Sea of great mercy

Reading more and more lately, I still feel as though I have moved perhaps a half-inch inside the doorway of a boundless library. Naturally, I choose volumes close at hand. These tend to be by other folk who are also newbieish to the room, to the cavern abundantly full.

One such account, by a traveler to Mt. Athos in Greece, is Short Trip to the Edge: Where Earth Meets Heaven--A Pilgrimage. Scott Cairns is a poet, memoirist, and essayist, whose name I have long heard around a Christian literary publication with which I've helped out.

Far into the book, Cairns makes a distinction that rings true to me regarding salvation in the Orthodox Christian understanding. This is what I'll quote below. (He doesn't say anything about passion flowers, but there is one my son coaxed to blooming in our backyard, and I will share it below, as well.)

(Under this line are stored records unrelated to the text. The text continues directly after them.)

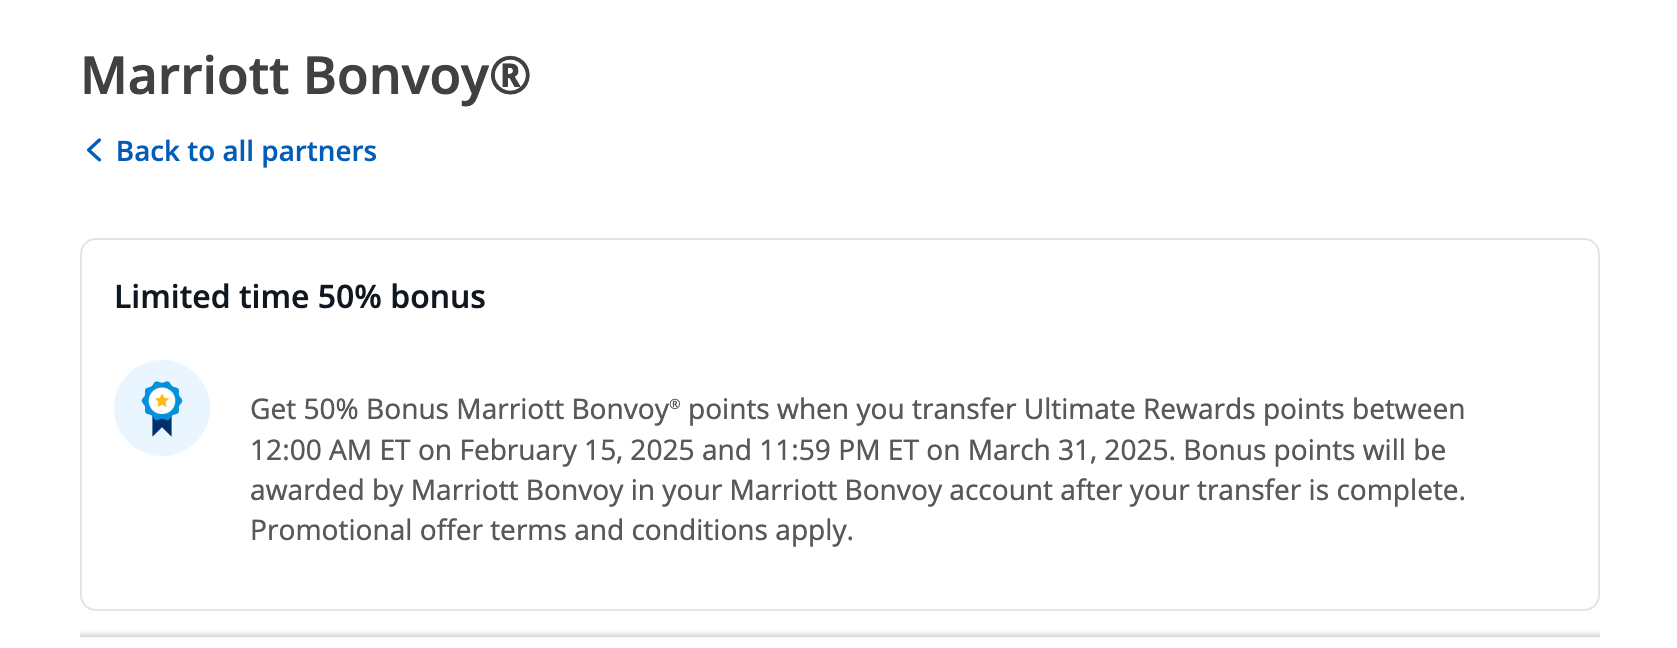The height and width of the screenshot is (648, 1677).
Task: Click the small ® after Bonvoy in the paragraph
Action: [x=675, y=403]
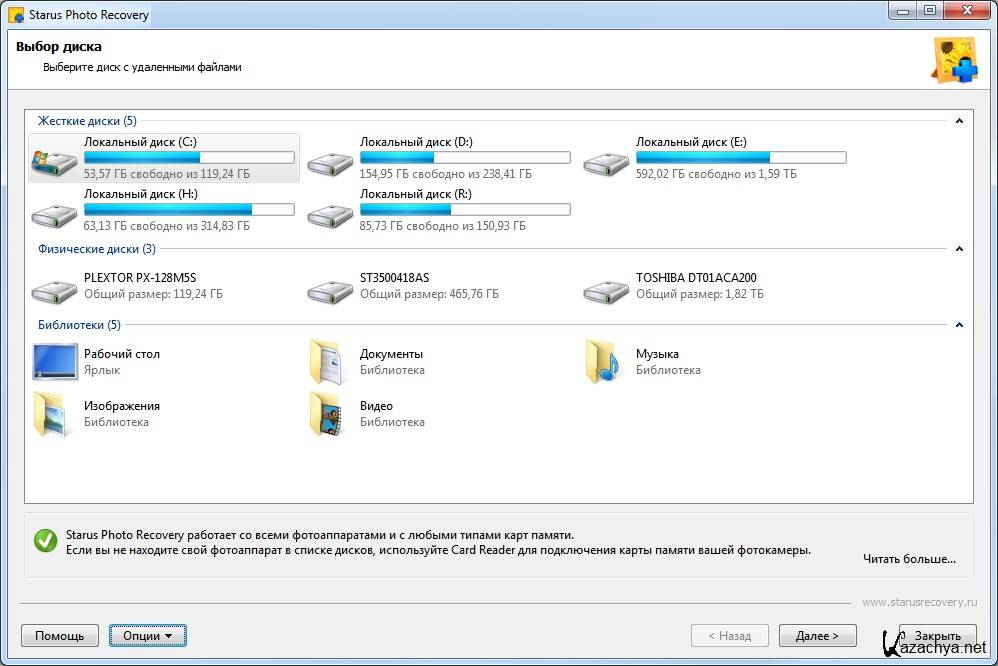Select TOSHIBA DT01ACA200 physical disk icon
Image resolution: width=998 pixels, height=666 pixels.
[x=607, y=288]
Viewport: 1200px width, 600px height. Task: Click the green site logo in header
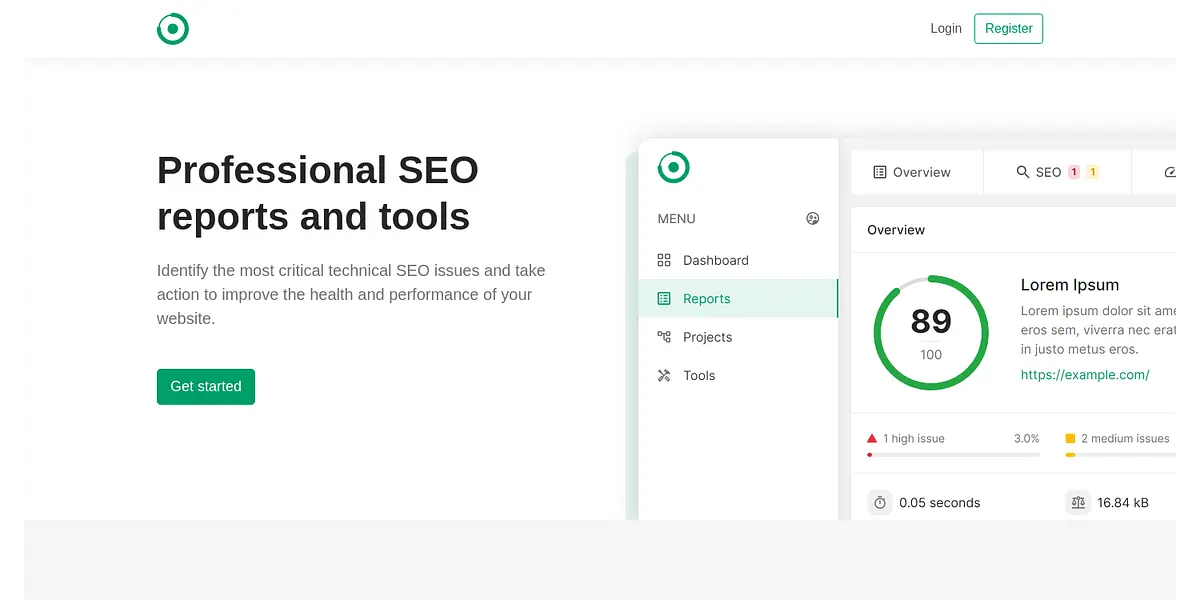[173, 29]
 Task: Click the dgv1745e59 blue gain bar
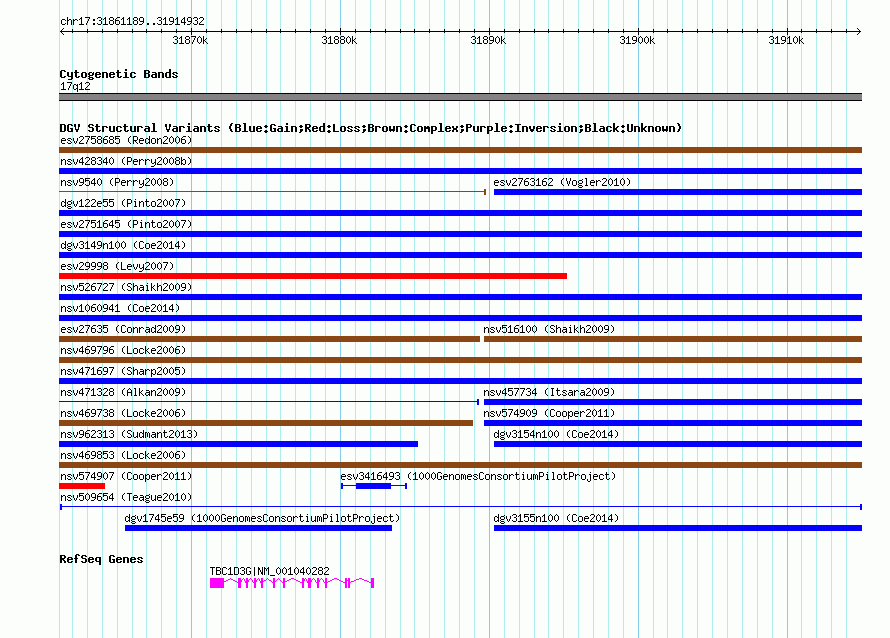(x=258, y=528)
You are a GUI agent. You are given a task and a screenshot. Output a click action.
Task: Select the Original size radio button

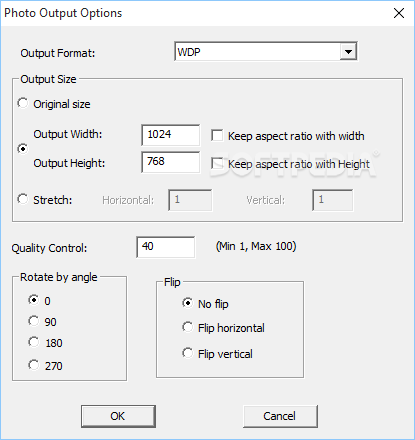coord(23,103)
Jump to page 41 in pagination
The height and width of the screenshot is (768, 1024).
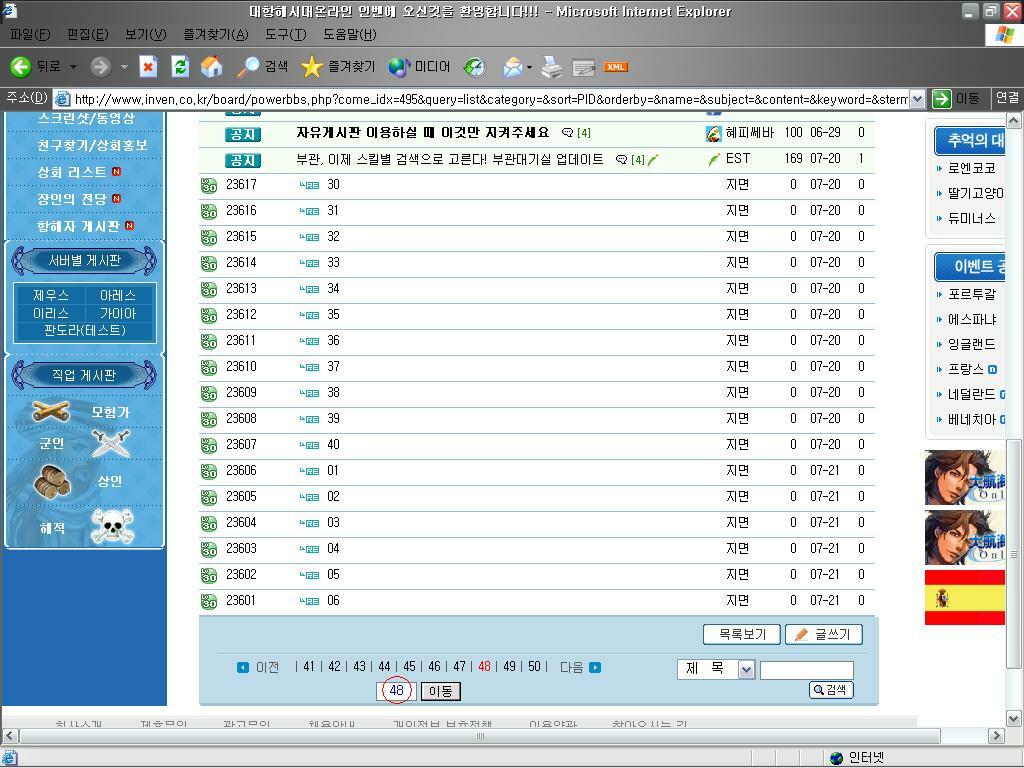(x=309, y=666)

For the Orthodox, salvation, or "being saved," indicates a process rather than a moment. It is a process of being redeemed from separation from God, both now and later. It has very little to do with the popular sense of "going to heaven." The Orthodox have insisted, from their earliest canons on the matter, that salvation belongs to all humankind, not just to members of the Orthodox Church. Of course, they also insist that the most trustworthy road to participation in the saving life of God is revealed in the traditional teaching of that church.